Usage of shared memory for tiled convolution

I tried to auto tune a convolution with following input parameters: ops-prof --out-fn="%(boda_output_dir)/cnn_op_info.txt" --kg-tune-tag=ocl-def --func-mrd-toler="(cudnn_conv=4e-4)" --wisdom-out-fn="%(boda_output_dir)/wisdom.wis" --ops-fn="%(boda_test_dir)/conv-ops-debug.txt" --gen-data="(str_vals=(type=gen_data),nda_vals=(vi=(tn=float,v=0.0),mode=(tn=uint32_t,v=5)))" --wisdom-in-fn="%(boda_test_dir)/good_tr/conv-gen5/wisdom.wis" --op-tunes="(ocl-def=(use_be=ocl,),ocl-default=(use_be=ocl,MNt=32:16,MNb=8:16,Kb=8,k1conv=0,tconv=1,ipconv=0,tconv_max_ksz=19:19))"

This leads to a failure because the tuned kernel uses too much shared data. When I looked at the generated OpenCL code I found the line responsible for this error: LOCSHAR_MEM float all_smem[1056+13230]; // note: filts + in (or in detail: filts_smem_sz + in_blk_in_chan_stride)

My questions are:

How is in_blk_in_chan_stride being calculated and where is it used during the code generation process?
How is filts_smem_sz being calculated? As far as I know this value is set in the cnn_codegen.cc file in the function gen_op_tconv .

as normal for GPU programming, shared memory holds data that is reused multiple times per block (workgroup) across multiple threads, in order to reduce global memory loads/stores. to understand the per-block shared memory and registers requirements, one must understand the blocking strategy used.

* Record set:
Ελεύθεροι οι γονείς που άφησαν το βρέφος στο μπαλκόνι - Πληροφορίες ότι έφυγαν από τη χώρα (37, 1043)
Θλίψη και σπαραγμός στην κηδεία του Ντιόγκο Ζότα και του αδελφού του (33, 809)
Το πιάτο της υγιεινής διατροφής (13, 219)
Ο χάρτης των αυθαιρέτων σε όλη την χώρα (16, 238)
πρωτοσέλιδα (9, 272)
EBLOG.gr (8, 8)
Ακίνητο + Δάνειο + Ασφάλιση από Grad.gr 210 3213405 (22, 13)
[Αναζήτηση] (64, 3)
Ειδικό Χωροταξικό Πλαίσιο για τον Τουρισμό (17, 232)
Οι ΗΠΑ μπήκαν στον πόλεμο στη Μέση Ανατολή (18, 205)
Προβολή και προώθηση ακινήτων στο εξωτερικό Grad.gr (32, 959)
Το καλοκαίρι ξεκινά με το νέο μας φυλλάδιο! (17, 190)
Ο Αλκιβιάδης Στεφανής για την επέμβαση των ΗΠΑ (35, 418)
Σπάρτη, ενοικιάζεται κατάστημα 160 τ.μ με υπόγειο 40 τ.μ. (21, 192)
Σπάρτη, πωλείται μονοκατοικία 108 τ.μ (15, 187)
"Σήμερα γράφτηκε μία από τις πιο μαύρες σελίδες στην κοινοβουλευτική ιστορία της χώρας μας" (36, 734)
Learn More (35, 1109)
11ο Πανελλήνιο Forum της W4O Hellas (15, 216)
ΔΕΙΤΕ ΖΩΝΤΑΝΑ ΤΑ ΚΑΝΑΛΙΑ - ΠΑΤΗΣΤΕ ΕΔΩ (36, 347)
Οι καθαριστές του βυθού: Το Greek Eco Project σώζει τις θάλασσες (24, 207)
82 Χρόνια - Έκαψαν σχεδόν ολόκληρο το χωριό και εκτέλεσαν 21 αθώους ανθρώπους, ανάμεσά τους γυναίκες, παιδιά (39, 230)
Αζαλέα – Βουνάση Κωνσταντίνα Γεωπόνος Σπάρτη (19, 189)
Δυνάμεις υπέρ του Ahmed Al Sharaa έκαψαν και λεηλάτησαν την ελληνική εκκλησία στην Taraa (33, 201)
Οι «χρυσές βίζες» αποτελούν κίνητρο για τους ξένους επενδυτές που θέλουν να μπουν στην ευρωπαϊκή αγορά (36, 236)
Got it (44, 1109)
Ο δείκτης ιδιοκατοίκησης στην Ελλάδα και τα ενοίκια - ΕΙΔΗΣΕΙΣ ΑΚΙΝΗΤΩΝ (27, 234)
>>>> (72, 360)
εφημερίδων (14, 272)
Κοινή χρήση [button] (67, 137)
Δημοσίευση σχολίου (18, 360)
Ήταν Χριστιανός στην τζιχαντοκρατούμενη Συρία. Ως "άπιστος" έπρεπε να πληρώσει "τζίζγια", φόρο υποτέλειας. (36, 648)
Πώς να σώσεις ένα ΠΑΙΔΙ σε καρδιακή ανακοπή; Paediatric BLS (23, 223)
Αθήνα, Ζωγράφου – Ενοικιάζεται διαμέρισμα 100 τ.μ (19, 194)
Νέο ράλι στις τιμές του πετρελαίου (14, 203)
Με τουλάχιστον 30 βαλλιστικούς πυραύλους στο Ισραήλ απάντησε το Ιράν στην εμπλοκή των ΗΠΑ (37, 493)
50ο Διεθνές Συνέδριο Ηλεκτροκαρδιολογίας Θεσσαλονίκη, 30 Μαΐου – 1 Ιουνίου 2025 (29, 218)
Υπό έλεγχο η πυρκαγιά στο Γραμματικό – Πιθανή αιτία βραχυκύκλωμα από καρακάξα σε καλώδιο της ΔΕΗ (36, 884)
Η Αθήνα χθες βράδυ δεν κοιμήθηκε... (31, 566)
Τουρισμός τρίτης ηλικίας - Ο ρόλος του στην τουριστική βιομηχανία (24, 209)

* Exercise instructions:
A. Restate the paragraph of the thread beginning "as normal for GPU programming" as a short list that keeps its main facts.
B. Print the part of the thread starting with "How is in_blk_in_chan_stride" and going on through "blocking strategy used.".
The material after the thread is separate from it.

* Answers for the exercise:
A.
- Shared memory holds data that multiple threads reuse several times within a block (workgroup).
- This reduces global memory loads and stores.
- Understanding a block's shared memory and register requirements depends on understanding the blocking strategy used.

B.
How is in_blk_in_chan_stride being calculated and where is it used during the code generation process?
How is filts_smem_sz being calculated? As far as I know this value is set in the cnn_codegen.cc file in the function gen_op_tconv .

as normal for GPU programming, shared memory holds data that is reused multiple times per block (workgroup) across multiple threads, in order to reduce global memory loads/stores. to understand the per-block shared memory and registers requirements, one must understand the blocking strategy used.